Urteil vom Oberlandesgericht Köln - 19 U 104/92
Tenor
Die Berufung des Beklagten gegen das Urteil der 17. Zivilkammer des Landgerichts Köln vom 13. März 1992 - 17 0 119/91 - wird auf seine Kosten zurückgewiesen.
Das Urteil ist vorläufig vollstreckbar.
Dem Beklagten wird nachgelassen, die Vollstreckung gegen Sicherheitsleistung in Höhe von 190.000,-- DM abzuwenden, wenn nicht zuvor der Gegner in gleicher Höhe Sicherheit leistet.
Die Sicherheiten können auch durch Bürgschaften einer deutschen Großbank, einer Genossenschaftsbank oder einer öffentlichen Sparkasse erbracht werden.
1
Tatbestand
2Der Kläger verlangt von dem Beklagten, einem öffentlich bestellten und vereidigten Sachverständigen für Grundstücks- und Gebäudebewertungen, Schadensersatz in Höhe von 136.330,60 DM wegen fehlerhafter Begutachtung eines Grundstücks. Der Kläger ersteigerte am 17.3.1989 das in C, DStraße 26 gelegene Haus zum Preise von insgesamt (30.000,--DM/35.000,-DM/35.000,--DM) 100.000,--DM; es bestand aus drei im Erdgeschoß, Obergeschoß und Dachgeschoß liegenden Wohnungen. Er hatte das Haus vor der Versteigerung innen nicht besichtigen können, weil es unbewohnt und verschlossen war.

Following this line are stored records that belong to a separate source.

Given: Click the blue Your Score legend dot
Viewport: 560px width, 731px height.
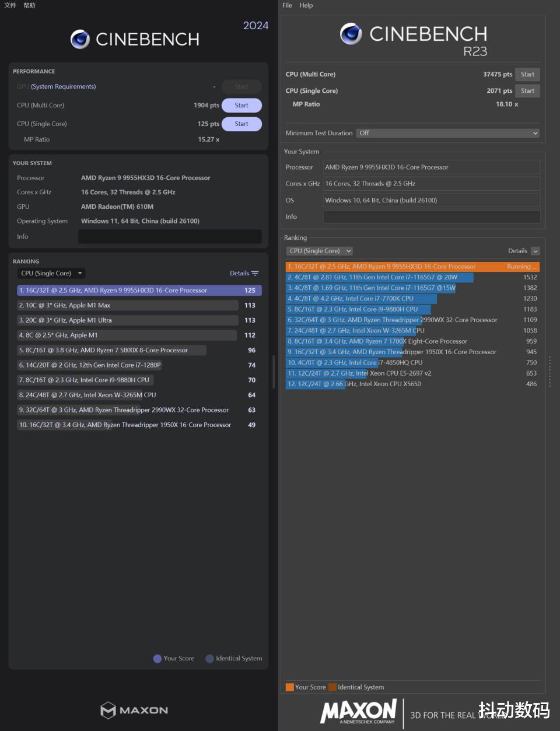Looking at the screenshot, I should tap(157, 659).
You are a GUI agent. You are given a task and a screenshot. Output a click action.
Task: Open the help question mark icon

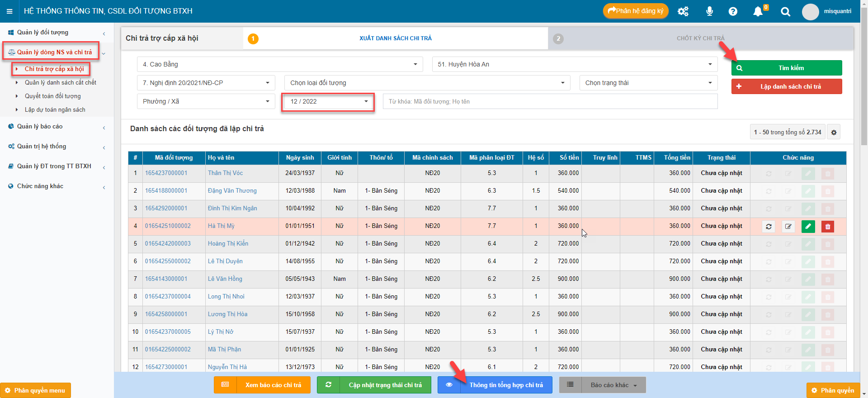[733, 11]
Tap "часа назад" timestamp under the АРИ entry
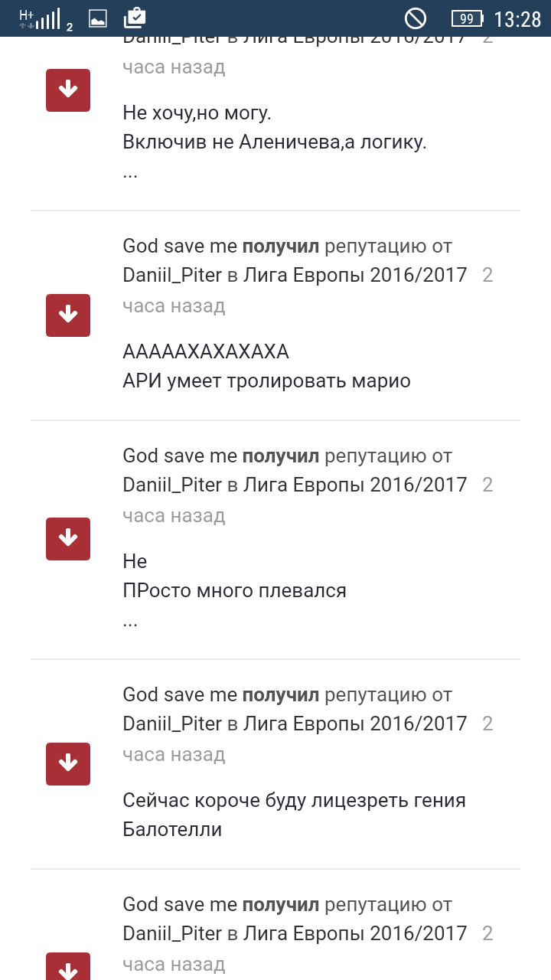This screenshot has height=980, width=551. [x=174, y=306]
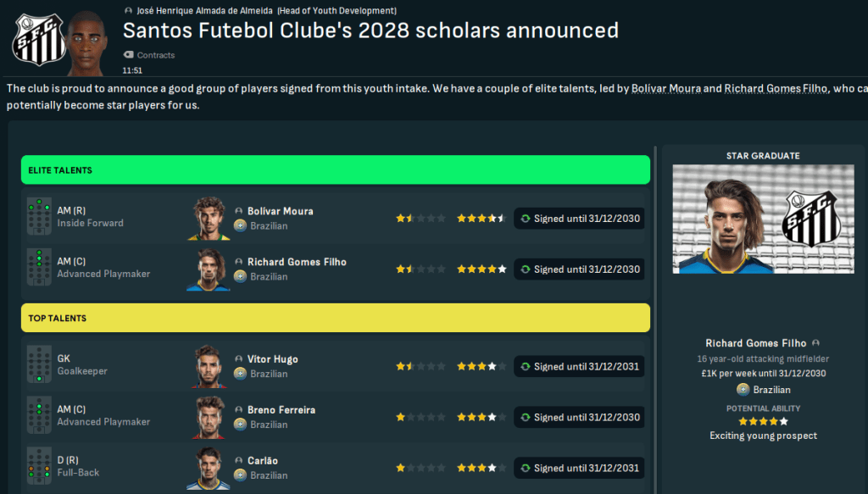Click the position pitch icon for Carlão
Image resolution: width=868 pixels, height=494 pixels.
[x=39, y=467]
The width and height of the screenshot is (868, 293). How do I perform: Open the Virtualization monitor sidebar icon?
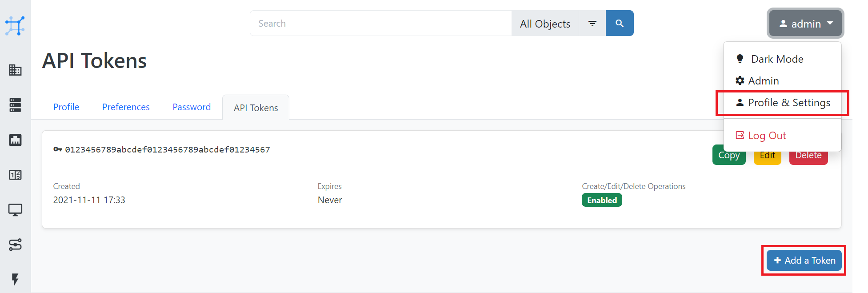(15, 209)
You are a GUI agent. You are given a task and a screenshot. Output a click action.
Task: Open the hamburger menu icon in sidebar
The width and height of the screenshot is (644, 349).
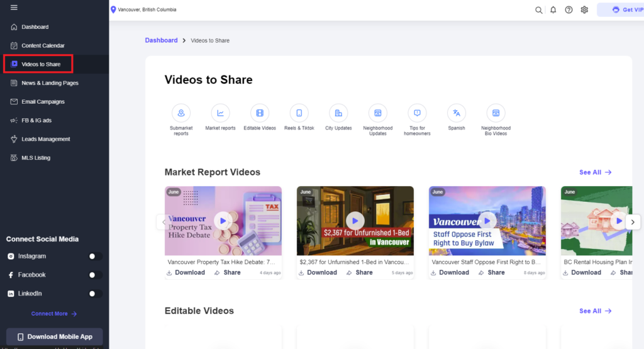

Ihm waren jedoch seitens des Amtsgerichts die beiden im Auftrag des Amtsgerichts hinsichtlich des Ober- und Dachgeschosses von dem Beklagten am 15.8.1988 erstatteten Wertgutachten zur Verfügung gestellt worden (BI. 17 ff.; 37 ff. d.A.). In beiden Gutachten hat der Beklagte ausgeführt:
3"Der Unterzeichner hat zur Vorbereitung dieser Wertermittlung am 12. Juni 1987 eine Ortsbesichtigung durchgeführt. Bei dieser Ortsbesichtigung sind anwesend:
41. Frau Q, die Eigentümerin, 2. Herr M für die L-Bank, 3. der Unterzeichner persönlich.
5Die betreffende Wohnung ist zum Zeitpunkt der Ortsbesichtigung nicht bewohnt und aufgrund des Zustandes nicht bewohnbar.... Die Bewertung erfolgt entsprechend dem Zustand am Besichtigungstag..."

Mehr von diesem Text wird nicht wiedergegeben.